The man pulled a coin from his jacket pocket and knuckle-rolled it. The coin flipped over and over as it passed from finger to finger. He began to answer in Russian or Ukrainian. Marcus couldn’t tell the difference. Olena cut him off, “Speak English! You sent me to learn it, didn’t you? Spent all that money. Speak English!”
Vasel shrugged. Taking in Olena’s native clothing with something like disdain, he asked, “Precious daughter, what are you wearing? And is that any way to greet your papa?”
“Papa?” Marcus gasped.
“You’re not my papa!” She made a fist with her thumb protruding between her middle and index finger. Marcus almost shouted for her to not hit him with that. She’d break her thumb. But she just waved it in a gesture that included all of the new arrivals.
Vasel shook his head disapprovingly. The coin still flipped from knuckle to knuckle. “You’ve become such a rude girl. I don’t hold it against you. You’ve had a hard time, I know. I will make it right with you.”
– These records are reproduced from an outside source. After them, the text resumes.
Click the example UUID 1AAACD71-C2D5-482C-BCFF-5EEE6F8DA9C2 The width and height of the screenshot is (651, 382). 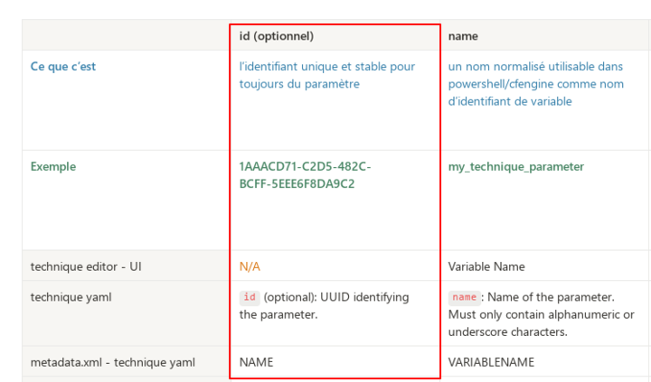(306, 175)
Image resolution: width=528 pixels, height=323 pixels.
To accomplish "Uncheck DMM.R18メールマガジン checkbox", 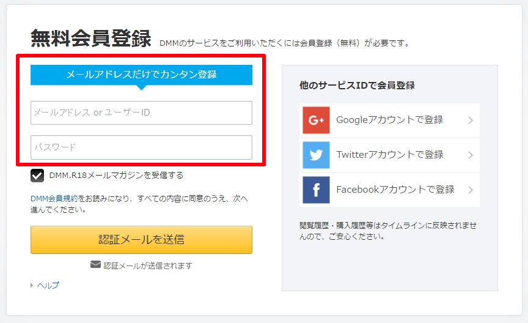I will (x=37, y=176).
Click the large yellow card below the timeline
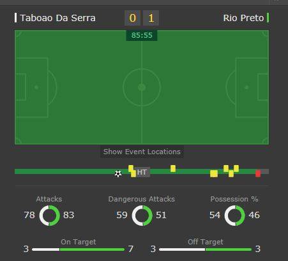Viewport: 288px width, 261px height. 214,173

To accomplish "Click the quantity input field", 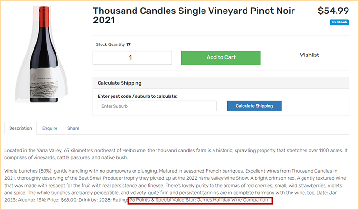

The big man paced with the mallets that were his fist swinging in warning. He scowled at the arriving villagers, who’d begun to cluster around them. No one came too close.
“You can’t make anything right,” Olena said. “You let Baba Yaga have me!”
“Everything I did was for you.”
“Liar! How did you find us?”
“A father should always know where his daughter is,” Vasel said. When that clearly didn’t satisfy Olena, he added, “Tracking chip.”
“What?”
“It was for your own good. Remember when you ran away from school with that boy? What was he, Algerian?”
“French,” Olena corrected. “He was born and raised in Paris!”
“Algerian first. Algerian always.” He glanced at Marcus. “At least he wasn’t as black as this mamba. That little adventure cost me headaches, money, resources to find you. We drugged you on the flight back home, yes? That day and many after. Was not just to keep you quiet, though. Also,
for you to recover from a little operation. Tracking chip. I had them place it under that tattoo you so foolishly had just gotten.” He pointed at the spot on his own lower back. “Who would’ve thought my daughter would become tramp?”
Olena’s face shifted through a series of emotions. Bewilderment. Disbelief. Shock. After all these, she settled on anger. An anger that could only be fully expressed in a torrent of words in her native tongue.
“I thought you wanted to speak English?” Vasel said.
She did, mid-sentence. “—a chip in me as if I’m a dog? That’s what you did? I hate you! Hate you!” She spat on him. It was a vicious motion, full of loathing, but it only left a few flecks of spittle on his crisp suit.
Vasel seemed unperturbed. “With the chip I always knew where you were. Always, I had people spying on Baba Yaga, waiting for the moment to take her out, and to rescue you.”
“Rescue me? You gave me to her!”
“You are alive, yes? And now you are free. When our informant told us that the shit had hit the fan in the casino, I was on my way to Baikonur. Lucky timing. I dropped what I was doing and came to find you. I should be in Talas now, taking advantage of the moment, but I came first for you. I get this thanks for it.”
Olena shook her head slowly, contempt mixing with disbelief. “You didn’t come here out of love for your ‘precious daughter.’ You want the company. You want my shares. You can do nothing without my permission.”
“I can do many things without your permission, daughter.”
Olena looked to Marcus. “Every legitimate part of my family’s fortune came from my mother’s family. When she died, Vasel Davydenko had surprise waiting. Her assets all came to me. As long as I’m alive, he’s locked out of the board. Unless I say otherwise. If I die”—she grinned and turned a withering look back on her father—“he doesn’t know what might happen then. I may just give everything away in my will.”
Marcus tried not to looked too stupefied by the casual mention of “my family’s fortune.” One of these days, he really needed to figure out who and what this girl was.